> Source passage
= Beginning of Section =

Photo: Getty Images
Despite the U.S. Supreme Court's 6-3 decision Thursday, Aug. 26, to end the federal eviction moratorium, local protections and resources—from rapid-response rent assistance to eviction grace periods to expanded legal aid—remain available to keep renters in the city of Portland and Multnomah County from losing their homes.
The federal moratorium, issued through the Centers for Disease Control and Prevention, was set to expire Oct. 3. The Supreme Court ruled that the CDC lacked the authority to ban evictions, even during a public health crisis where housing is central to keeping people healthy.
City and County leaders have been working together throughout the COVID-19 pandemic to pool their rent assistance funds and create systems that protect local renters. Those efforts took on new urgency before the end of Oregon’s own eviction moratorium on June 30, 2021.
Together, the City and County have kept thousands of neighbors affected by the pandemic in their homes, avoiding homelessness, while limiting the spread of COVID-19.
Eviction grace period
Right now, anywhere in Multnomah County, eligible tenants who provide their landlord with proof they have applied for rent relief will be protected from eviction for 90 days. The 90 days start once the tenant provides documentation to their landlord. Renters can receive the appropriate documentation from the rent assistance provider they are working with.
Rapid-response help is available to anyone who receives an eviction notice for nonpayment of rent, thanks to an eviction defense program launched in July by Multnomah County, in partnership with the City of Portland.

= End of Section =

> Records supplied
= Beginning of Section =

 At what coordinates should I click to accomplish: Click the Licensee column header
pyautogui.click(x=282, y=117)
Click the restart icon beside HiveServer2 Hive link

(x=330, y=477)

= End of Section =
= Beginning of Section =

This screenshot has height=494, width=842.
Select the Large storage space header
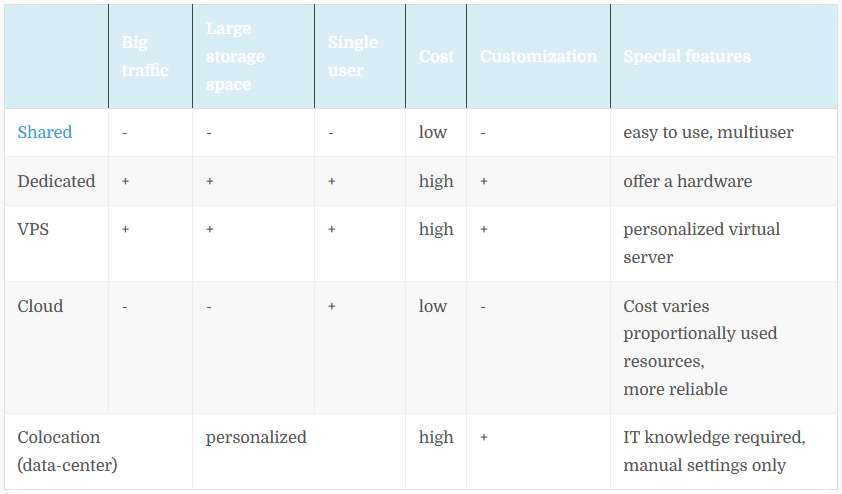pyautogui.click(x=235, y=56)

= End of Section =
= Beginning of Section =

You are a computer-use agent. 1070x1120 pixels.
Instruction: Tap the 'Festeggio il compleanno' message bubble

= End of Section =

> Task prompt
Set down, word for word, the part of the article above on local eviction protections that begins at the words "The federal moratorium, issued" and stops after "spread of COVID-19.".

> Answer to this task
The federal moratorium, issued through the Centers for Disease Control and Prevention, was set to expire Oct. 3. The Supreme Court ruled that the CDC lacked the authority to ban evictions, even during a public health crisis where housing is central to keeping people healthy.
City and County leaders have been working together throughout the COVID-19 pandemic to pool their rent assistance funds and create systems that protect local renters. Those efforts took on new urgency before the end of Oregon’s own eviction moratorium on June 30, 2021.
Together, the City and County have kept thousands of neighbors affected by the pandemic in their homes, avoiding homelessness, while limiting the spread of COVID-19.